One of the major motifs in the novel is the interplay of sight and blindness, silence and the spoken. Blindness is considered a curse or misfortune; it’s what Reuven fears for himself after a piece of eyeglass got stuck in his eye. Silence is the distance between Danny and his father; it’s what stands between Danny and Reuven when they’re no longer allowed to be friends.

I loved Potok’s mastery of pinning together two things that seem to contradict. The boys’ friendship was odd to begin with: Danny with his earlocks, tassels, his family obligations and Reuven with his street clothes and shaven face. Then there’s the contradictions of Orthodox Jews playing baseball and a good Hasidic Jew like Danny studying Darwin, Freud, and secular literature.

Reuven says to Danny early on in the novel,

I really am mixed up about you. You look like a Hasid, but you don’t sound like one. You don’t sound like what my father says Hasidim are supposed to sound like. You sound almost as if you don’t believe in God.

The question of My Name Is Asher Lev found its way into this book as well: what does the secular (literature, psychology, baseball, mathematics) have do with the sacred (the Talmud, the Jewish faith and Jewish lifestyle)?

Potok’s answer, or at least my answer, comes late in the book when Reuven is in a Talmud class with Danny. The professor, a wise, strict man named Rav Gershenson asks his students to read and interpret sections of the Talmud in class, reciting commentators in order to make sense of the passages. Much of this includes reconciling texts that seem to contradict each other.

Reuven notices that several months into his class with Rav Gershenson he hadn’t been called on to recite and interpret text. He started working extra hard in the meantime, finding himself several days ahead of the his class in his reading. He came to a passage of the Talmud that was exceptionally confusing; none its the commentaries made sense. Reuven got a feeling then that he was going to be called upon to recite and interpret that text for Rav Gershenson and the class.

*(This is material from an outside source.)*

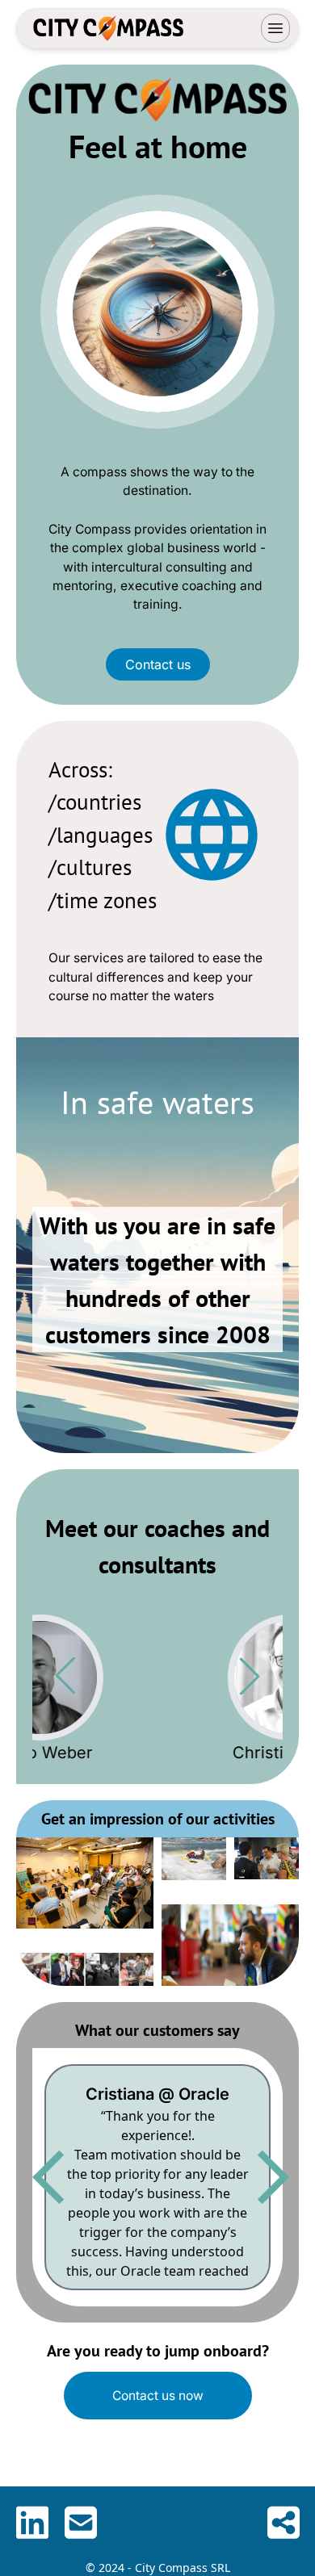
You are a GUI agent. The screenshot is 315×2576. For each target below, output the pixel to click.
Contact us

So Reuven spends time sorting out the text in his head, first the way he had been taught: to look at commentaries and finding ways to reconcile the text. Then he uses a technique his father had taught him, a rather unorthodox method, one that involves reconstruction of the original text itself.

Eventually Reuven is called on to interpret the text, and he spends four days in front of the class breaking it down (but he is careful only to do it the way the school had taught him, the orthodox way, through reconciling interpretations). Finally he is done; Rav Gershenson has been quiet the whole way through–until the very end:

I heard Rav Gershenson ask me whether I was satisfied with the late medieval commentary’s attempt at reconciliation. It was a question I hadn’t expected. I had regarded the effort at reconciliation as the rock bottom of the entire discussion on the passage and had never thought that Rav Gershenson would question it.

In front of the class, Reuven does not admit what he had done with the original text — reconstruct it — but he admits that he’s not satisfied with the commentary.

I answer that it was strained, that it attributed nuances to the various conflict in commentaries that were not there, and that, therefore, it really was not a reconciliation at all.

After class, Rav Gershenson pulls Reuven aside and asks how his father would have interpreted the text, to which Reuven admits, “I think he would have said the text is wrong.” Reuven explains to his professor how he reconstructed the text so it would make sense. The wise professor says his method is not bad; it’s a method he himself would use. But he must never use that method in a class at that Orthodox college.


What I understand Potok to be saying here is that while throughout the whole book the characters, and maybe the reader herself, were trying to reconcile contradictory elements, instead they should have been asking: what if the text itself is wrong? What if the religion, culture, or society suggesting these things don’t belong are the ones who are wrong? Maybe a Hasidic Jew can become a psychoanalyst. Maybe Zionists and anti-Zionists can come together in friendship. All it takes, I think Potok is suggesting, are ears to hear and eyes to see that the possibility is there.